El semáforo pende sobre la calzada, balanceándose suave y cansino, un movimiento cotidiano del mobiliario urbano que no cesa, que acompaña simultáneamente a la respiración del suelo y a las caricias del viento parpadeante, que hace estremecer los reflejos solares sobre las distintas superficies del objeto.
No sólo ocurre aquí, también en los edificios más altos hay un poco de ese temblor, en las puertas de las casas cuando el tráfico es ligero y rápido, en las estaciones de servicio cuando el surtidor emite su tímido quejido de la hora novena. Esto sucede en todas las ciudades del mundo: la vida en la superficie, y también la que hay debajo de la superficie, en su red de transporte invisible, todo ello tiene su repercusión en el exterior, en lo que sea que envuelva a los bloques y a los automóviles, la humedad, el calor, el frío, los elementos se resienten porque tienen que compartir espacio con nuestra pobre existencia bajo el sol.
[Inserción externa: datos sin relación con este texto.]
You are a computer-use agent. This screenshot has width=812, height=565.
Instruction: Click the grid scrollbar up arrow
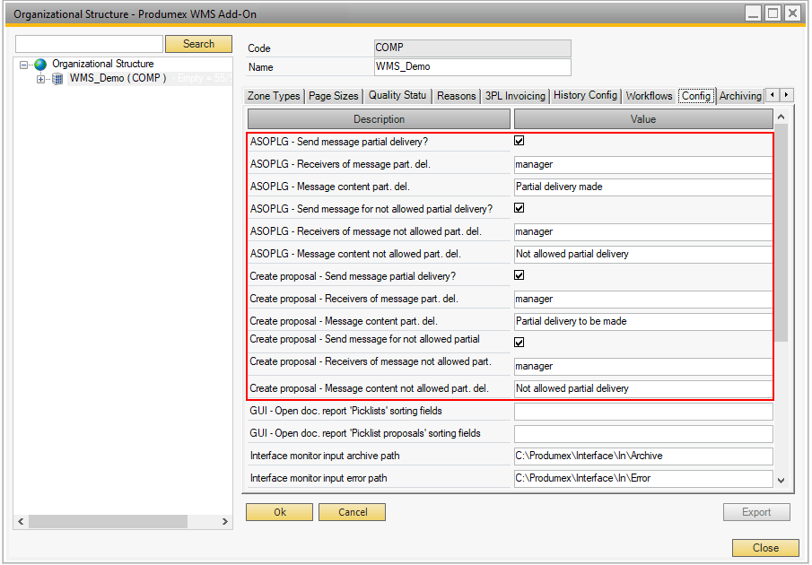point(781,117)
Camino bajo azul perpetuo, con pasos inciertos, mientras espero a que la espera deje de comportarse como tal. Los elementos más lejanos se hunden en un lago invisible y vertical, ¿qué profundidad tendrá? Los comercios contemplados desde fuera parecen vacíos. Me viene el pensamiento que antes de viajar en barco era muy recurrente: ¿qué hora es en Newport? ¿Seguirá la gente cenando, leyendo el periódico? ¿Cómo estará el barrio donde nací cuando regrese? Parece que el mundo sólo existe en el punto en que uno se encuentra, y que lo demás ha sido desmontado tras nuestro paso.
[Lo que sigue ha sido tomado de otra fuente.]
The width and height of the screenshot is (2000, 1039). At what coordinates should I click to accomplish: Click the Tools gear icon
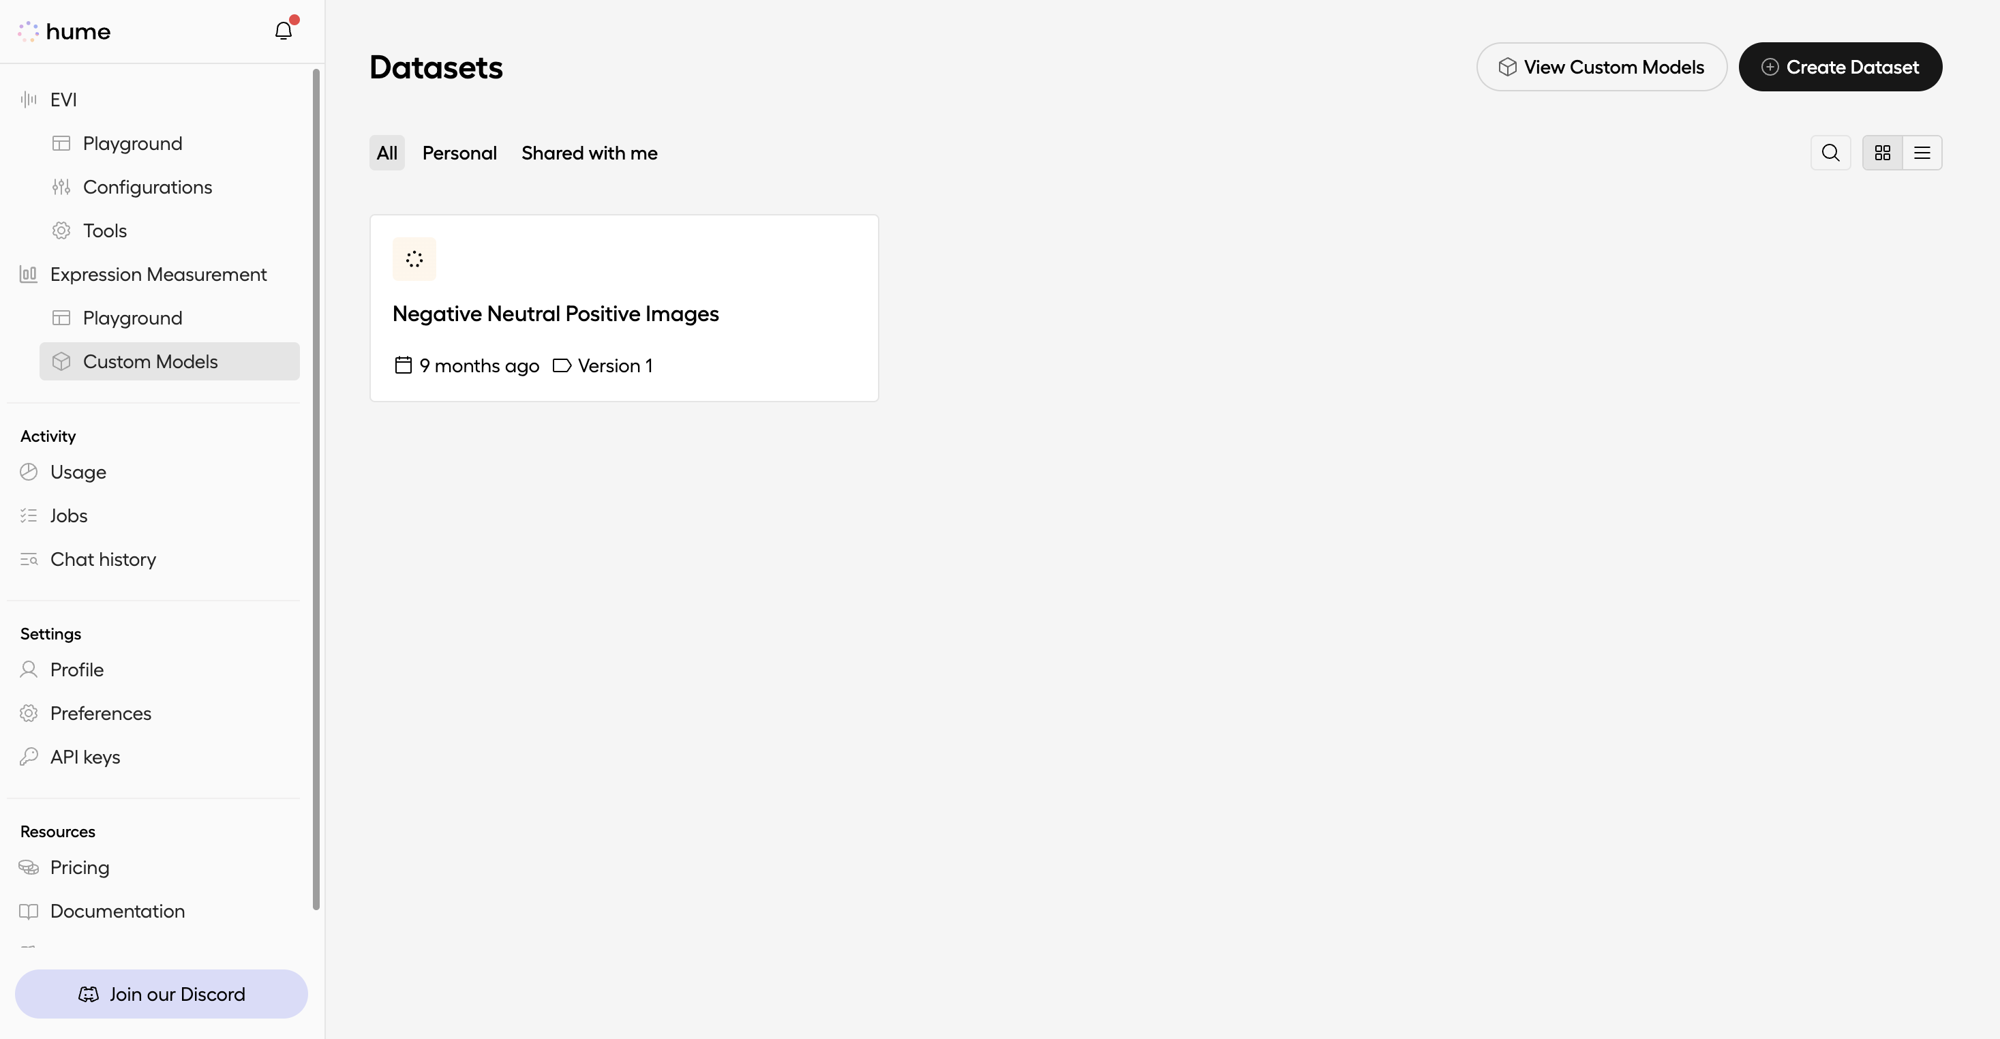[x=62, y=230]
Subo al autobús que va sobre raíles, como una cremallera que se pliega lentamente. En su interior hace un ruido de cadenas. Puede que sea la salitre, el aroma permanente a costa lo que convierte todo en hipnótico, lo que hace que el medio de transporte tenga apariencia de carne cuando uno pone la mano en el borde de la puerta antes de entrar al vagón solitario, lo que da consistencia de enajenamiento a un hecho en el fondo tan banal como es subir a un punto alto y contemplar la ciudad desde allí, donde el vapor marino no causa tantos estragos, pero a la vez se está más expuesto a los rayos solares. En esto se resume el tránsito por el mundo: sobrevivir al oleaje de la superficie, resistir el ardor del cielo.
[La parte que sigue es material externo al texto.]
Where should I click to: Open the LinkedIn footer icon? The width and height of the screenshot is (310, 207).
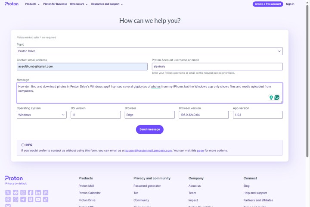[38, 192]
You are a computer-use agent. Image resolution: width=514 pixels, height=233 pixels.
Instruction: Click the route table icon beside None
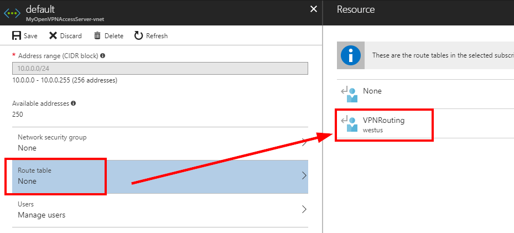point(350,94)
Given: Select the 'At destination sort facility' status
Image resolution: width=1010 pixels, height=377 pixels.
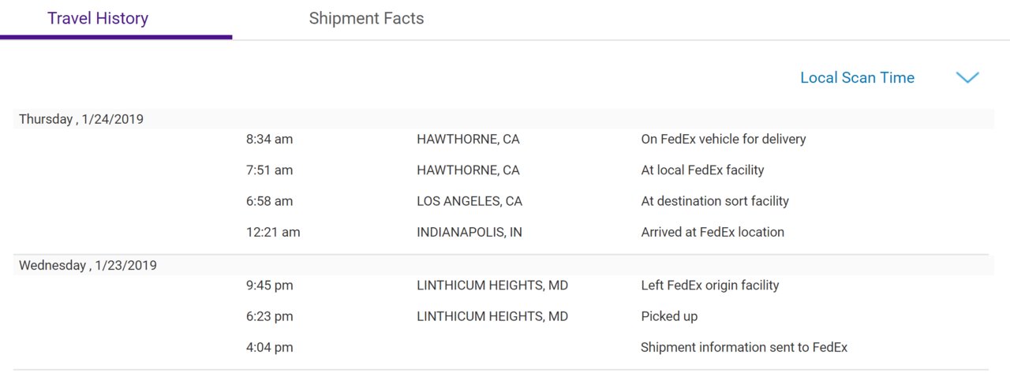Looking at the screenshot, I should [x=715, y=201].
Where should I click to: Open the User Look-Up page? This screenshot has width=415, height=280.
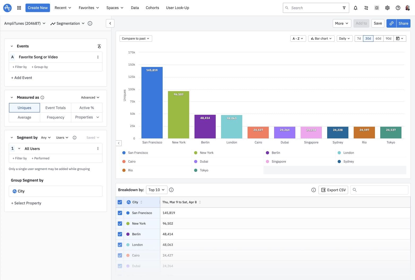(177, 8)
Desde mi posición veo débilmente las ciudades que la bahía de Fitzroy ha ido introduciendo hacia la isla como por influencia de una lengua que hurga el interior de la boca para localizar una dolorosa llaga. Localidades gobernables que se han ido idealizando alrededor de la costa. En el centro, la isla de Mokopuna, la isla de Matiu, barcos a su aire, la isla diminuta y escondida de Ward.
Estoy solo sobre la montaña. Soy un punto borroso en el mirador para turistas, buscando esos parajes naturales que se asocian a la nación, esas cascadas, esas montañas majestuosas e inamovibles, los acantilados creados en tiempos del vértigo, los senderos que en caso de salir en una anuncio te invitarían a echar a correr sin pensarlo, los ríos que se remontan como días ociosos, cuya posibilidad de mortalidad es igual que en la de esos días ociosos. Lo tengo a la espalda. Tengo la llamada de la naturaleza menos transitada arañándome la espalda. Tendría que ir más hacia el sur.
Lo que tengo a quinientos metros es una urbe que no para de crecer, con sus calles que recuerdan a las zonas comerciales de Dublín, con sus terrazas encantadoras y su gente amable. Tendría que descender latitudes, atravesar la fractura entre las islas, alejarme aún más. Hacia el norte tengo a New Plymouth, Auckland, el mar de Tasmania, la cercanía del coral, el gigante Australia. Escapar de esta enorme lengua neozelandesa que puede engullirte si te pierdes demasiado tiempo en su contemplación.